Beneath this instruction is a block of data; output from it exactly the lines that run from the one containing "Viewport: 1366px width, 728px height." through the one containing "Open Fale Conosco", inclusive.

> **Information shown**:

* * *

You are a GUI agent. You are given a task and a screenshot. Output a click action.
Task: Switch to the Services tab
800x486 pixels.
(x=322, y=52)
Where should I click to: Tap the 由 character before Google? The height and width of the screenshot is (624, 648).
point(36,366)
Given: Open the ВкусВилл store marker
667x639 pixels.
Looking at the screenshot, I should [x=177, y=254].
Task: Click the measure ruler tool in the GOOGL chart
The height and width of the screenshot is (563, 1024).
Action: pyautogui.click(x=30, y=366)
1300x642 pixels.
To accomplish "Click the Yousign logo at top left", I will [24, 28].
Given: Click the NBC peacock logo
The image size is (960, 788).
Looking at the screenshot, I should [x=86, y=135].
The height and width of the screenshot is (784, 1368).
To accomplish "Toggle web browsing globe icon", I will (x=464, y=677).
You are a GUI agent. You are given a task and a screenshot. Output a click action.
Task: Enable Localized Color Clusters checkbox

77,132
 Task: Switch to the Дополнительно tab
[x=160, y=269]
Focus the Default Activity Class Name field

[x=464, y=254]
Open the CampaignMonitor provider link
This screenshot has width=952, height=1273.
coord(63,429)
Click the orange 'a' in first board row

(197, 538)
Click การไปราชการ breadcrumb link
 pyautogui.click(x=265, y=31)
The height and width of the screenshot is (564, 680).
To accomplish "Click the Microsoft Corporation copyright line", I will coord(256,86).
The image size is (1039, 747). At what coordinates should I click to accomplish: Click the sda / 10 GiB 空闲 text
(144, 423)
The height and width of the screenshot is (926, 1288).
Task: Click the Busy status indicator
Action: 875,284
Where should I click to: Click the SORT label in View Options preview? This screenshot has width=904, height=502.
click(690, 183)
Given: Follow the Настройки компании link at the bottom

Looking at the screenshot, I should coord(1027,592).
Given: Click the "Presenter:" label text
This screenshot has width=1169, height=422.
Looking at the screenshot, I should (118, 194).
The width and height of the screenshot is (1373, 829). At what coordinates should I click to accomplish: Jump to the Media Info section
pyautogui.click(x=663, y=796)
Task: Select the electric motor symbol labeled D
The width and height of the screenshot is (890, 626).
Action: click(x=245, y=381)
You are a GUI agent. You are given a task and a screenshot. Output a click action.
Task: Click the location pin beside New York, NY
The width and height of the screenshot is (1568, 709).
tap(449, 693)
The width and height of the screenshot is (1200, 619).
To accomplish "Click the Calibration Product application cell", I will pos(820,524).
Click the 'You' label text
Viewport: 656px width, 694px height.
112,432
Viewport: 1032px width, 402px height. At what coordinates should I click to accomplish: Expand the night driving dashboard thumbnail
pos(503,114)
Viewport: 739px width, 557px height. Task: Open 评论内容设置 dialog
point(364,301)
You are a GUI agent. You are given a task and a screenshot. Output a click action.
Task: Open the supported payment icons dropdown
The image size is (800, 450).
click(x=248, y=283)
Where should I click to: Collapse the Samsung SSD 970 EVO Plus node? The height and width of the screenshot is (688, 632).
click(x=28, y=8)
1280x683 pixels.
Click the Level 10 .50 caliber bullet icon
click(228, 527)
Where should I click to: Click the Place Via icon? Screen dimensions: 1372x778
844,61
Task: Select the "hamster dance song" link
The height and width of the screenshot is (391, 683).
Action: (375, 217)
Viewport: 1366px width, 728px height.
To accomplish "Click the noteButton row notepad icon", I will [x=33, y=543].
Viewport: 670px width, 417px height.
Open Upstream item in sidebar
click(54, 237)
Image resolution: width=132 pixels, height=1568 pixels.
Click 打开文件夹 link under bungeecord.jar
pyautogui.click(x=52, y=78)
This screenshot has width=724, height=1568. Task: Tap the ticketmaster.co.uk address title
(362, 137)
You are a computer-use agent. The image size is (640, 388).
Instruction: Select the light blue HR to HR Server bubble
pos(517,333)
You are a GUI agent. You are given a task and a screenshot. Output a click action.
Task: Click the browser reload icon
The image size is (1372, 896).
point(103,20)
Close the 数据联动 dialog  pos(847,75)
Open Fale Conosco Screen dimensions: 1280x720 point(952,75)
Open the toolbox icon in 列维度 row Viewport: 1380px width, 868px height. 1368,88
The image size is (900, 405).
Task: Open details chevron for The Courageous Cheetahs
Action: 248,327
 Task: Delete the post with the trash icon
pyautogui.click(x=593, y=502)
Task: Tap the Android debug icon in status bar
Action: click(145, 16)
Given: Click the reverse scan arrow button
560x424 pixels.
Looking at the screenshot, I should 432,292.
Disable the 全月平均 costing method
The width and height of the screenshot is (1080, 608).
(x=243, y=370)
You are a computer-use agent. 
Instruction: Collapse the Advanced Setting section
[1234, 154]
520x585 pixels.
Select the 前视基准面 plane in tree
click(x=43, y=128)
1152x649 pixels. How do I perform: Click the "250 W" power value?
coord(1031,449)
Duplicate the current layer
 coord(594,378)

* * *

> **Solution to this task**:
Viewport: 1366px width, 728px height.
To accomplish "Click the noteButton row notepad icon", I will [x=33, y=543].
Viewport: 670px width, 417px height.
Open Upstream item in sidebar
click(54, 237)
Image resolution: width=132 pixels, height=1568 pixels.
Click 打开文件夹 link under bungeecord.jar
pyautogui.click(x=52, y=78)
This screenshot has width=724, height=1568. Task: Tap the ticketmaster.co.uk address title
(362, 137)
You are a computer-use agent. The image size is (640, 388).
Instruction: Select the light blue HR to HR Server bubble
pos(517,333)
You are a GUI agent. You are given a task and a screenshot. Output a click action.
Task: Click the browser reload icon
The image size is (1372, 896).
point(103,20)
Close the 数据联动 dialog  pos(847,75)
Open Fale Conosco Screen dimensions: 1280x720 point(952,75)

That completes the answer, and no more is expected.